Schreckliche Dinge passieren

Diejenigen, die für einen Verbleib in der EU sind, hoffen, dass die Leute dafür stimmen und dass diese schrecklichen Dinge dann nicht eintreten und sich lediglich als Schauermärchen und Spekulation herausstellen.

Für diese Leute habe ich schlechte Nachrichten: Diese schrecklichen Dinge passieren schon jetzt.

Nehmen wir die Beschäftigtenzahlen. Seit Anfang 2013 hat Großbritannien jede Menge Arbeitsplätze geschaffen und sich aus der Kreditklemme heraus manövriert. Die Wirtschaft hat einen Erfolg nach dem anderen verbucht. Von Oktober bis Dezember 2015 erhöhte sich die Beschäftigung um massive 205.000 Arbeitsplätze. Die Zahlen für die drei Monate bis Januar 2016 waren auch beeindruckend mit einem Plus von 116.000 neuen Stellen.

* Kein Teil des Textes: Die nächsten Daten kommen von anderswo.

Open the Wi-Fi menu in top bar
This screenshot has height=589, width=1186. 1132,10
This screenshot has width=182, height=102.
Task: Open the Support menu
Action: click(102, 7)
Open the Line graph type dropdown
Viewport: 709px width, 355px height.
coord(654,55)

Die britische Wirtschaft scheint unaufhaltsam zu sein. Dann kündigte der Premierminister am 20. Februar an, dass das EU-Referendum am 23. Juni stattfinden würde. Die folgenden Zahlen vom Arbeitsmarkt kamen mit einem mageren Plus von nur 20.000 Stellen. Die Arbeitslosenzahl erhöhte sich sogar um 21.000.

Aber was ist mit der Wirtschaftsleistung? Die Wirtschaft hat sich seit den dunklen Tagen der Finanzkrise wieder stark erholt. Von Oktober bis Dezember 2015 gab es ein Wachstum von 0,6 %. Dann fiel dieser Wert von Januar bis März auf nur mehr 0,4 %.
Dann wären noch die Immobilienpreise zu nennen. Laut dem Halifax-Preisindex für Immobilien erhöhten sich die Preise in den drei Monaten bis März 2016 um 2,9 %. Aber in den drei Monaten bis April halbierte sich dieser Wert auf nur mehr 1,5 %.

Nichts Positives

Und das bringt mich auch zu den Kommentaren des IWF und dazu, was passieren würde, wenn es tatsächlich zum Brexit kommen würde. Auf einer Pressekonferenz in London sagte Christine Lagarde:

„Wir haben alle Szenarien durchgespielt. Wir haben unsere Hausaufgaben gemacht und nichts Positives gefunden, das wir über den Brexit sagen könnten.“

Das ist krass. Die britische Wirtschaft könnte wieder in die Rezession zurückfallen. Die Investoren hätten Angst und die Immobilienpreise würden fallen. Die Panik in den globalen Märkten würde dazu führen, dass der FTSE 100 abstürzt. Die Auswirkungen würden weltweit zu spüren sein und das wäre aktuell vielleicht der größte globale Destabilisierungsfaktor.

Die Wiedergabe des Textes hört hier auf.